Present the lines from the one containing "This screenshot has height=425, width=786." through the one containing "Action: point(40,386)" as a numbered list, omitting any blank lines and excluding the pictures.

Information given

-=-=-=-=-

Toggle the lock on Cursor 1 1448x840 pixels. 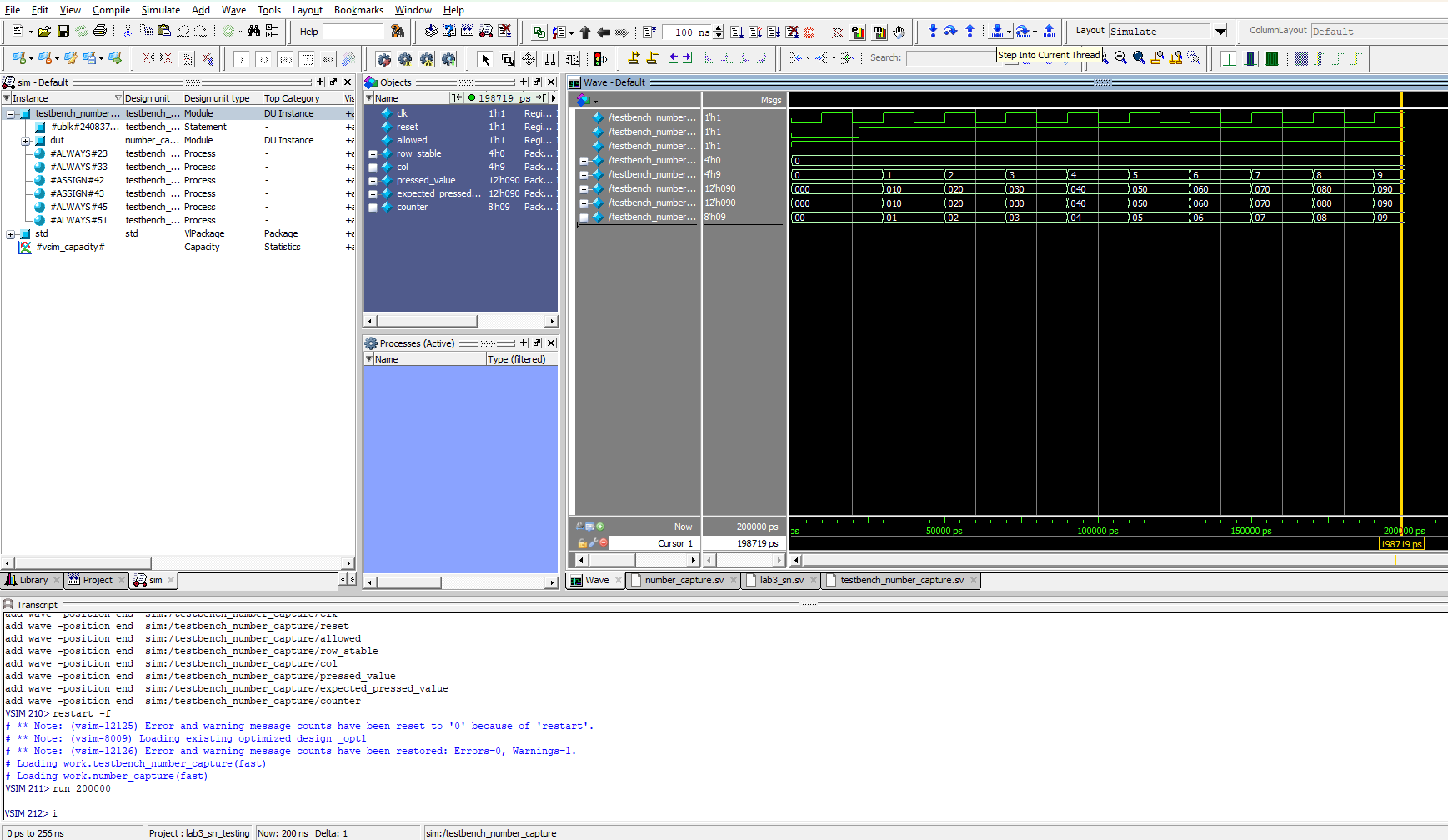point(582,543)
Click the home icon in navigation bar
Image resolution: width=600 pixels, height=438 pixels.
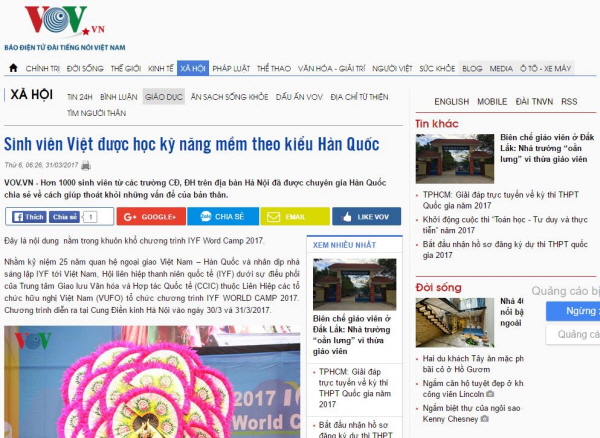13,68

-=-=-=-=-

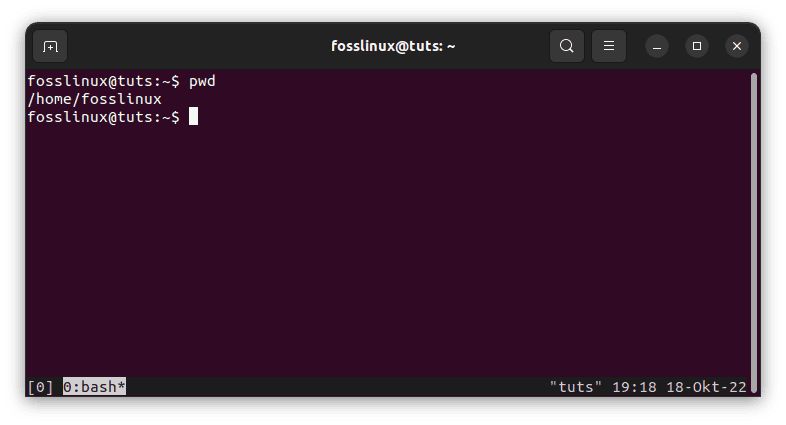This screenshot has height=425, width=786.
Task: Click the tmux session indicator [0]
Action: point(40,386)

-=-=-=-=-

Output
1. This screenshot has height=425, width=786.
2. Task: Click the tmux session indicator [0]
3. Action: point(40,386)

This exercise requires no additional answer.